Do kogo z tych dwóch panów należy Batman???
Zbieram głosy.
ps: ODPOWIEDŹ PISZEMY !!!NA POCZĄTKU WYPOWIEDZI!!! i tylko 1 RAZ!!!
Można potem komentować, ale odpowiedź ma być WIELKIMI LITERAMI na początku. Kto już komentował pisze "normalnie" i może prowadzić zwykłą dyskusję.

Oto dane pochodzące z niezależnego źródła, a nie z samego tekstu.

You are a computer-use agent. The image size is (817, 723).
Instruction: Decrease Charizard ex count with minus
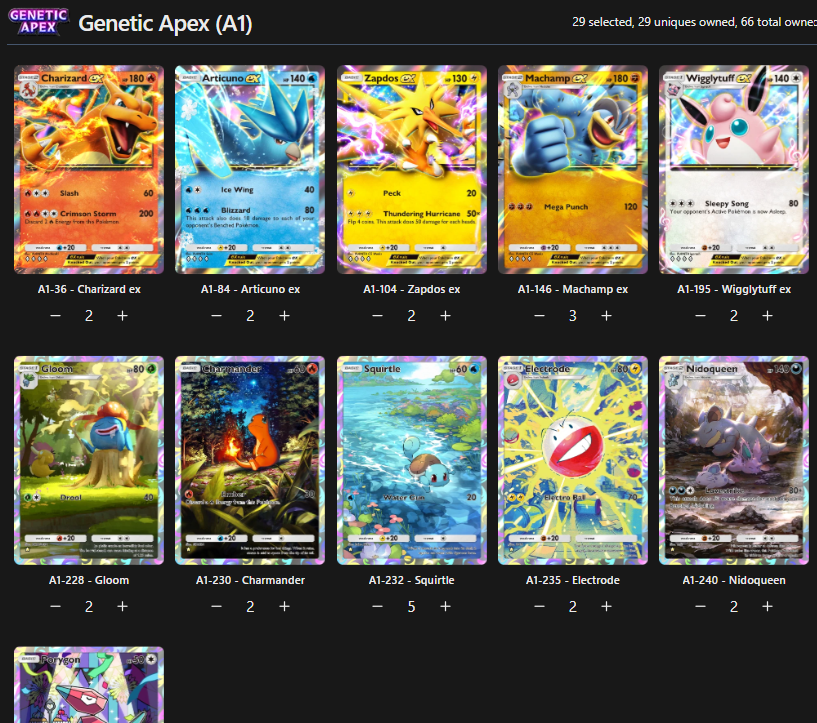pos(55,316)
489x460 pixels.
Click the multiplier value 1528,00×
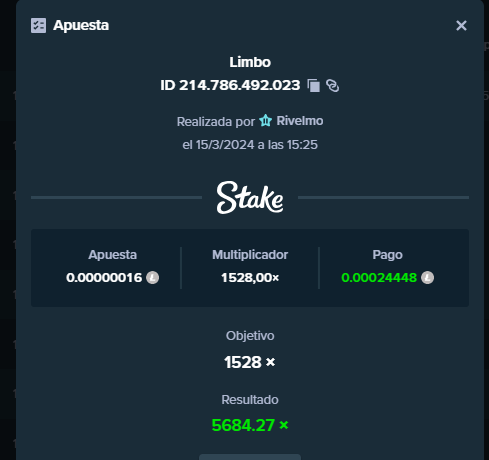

TIM BURTON. Po prostu lepszy. Film Nolana nie jest dnem, ale nie dorasta nawet do pięt filmowi Tima. Joker jest lepszy u Tima. Sorry. Ledger nie był zły, ale Nicholson to prawdziwy Joker. Może nie jest taki "seksi" jak ten Joker Nolana, ale jest tak psycho-śmieszny, że podczas oglądania filmu ogarnia mnie taki niekontrolowany śmiech szaleńca. Ooo tak! Śmiech Jokera Burtonowego był zaraźliwy! A jeśli chodzi o Batmana, to Bale nie umywa się nawet do Keatona. Bale jest taki sztuczny, a Keaton czuje się po prostu sobą grając Batmana.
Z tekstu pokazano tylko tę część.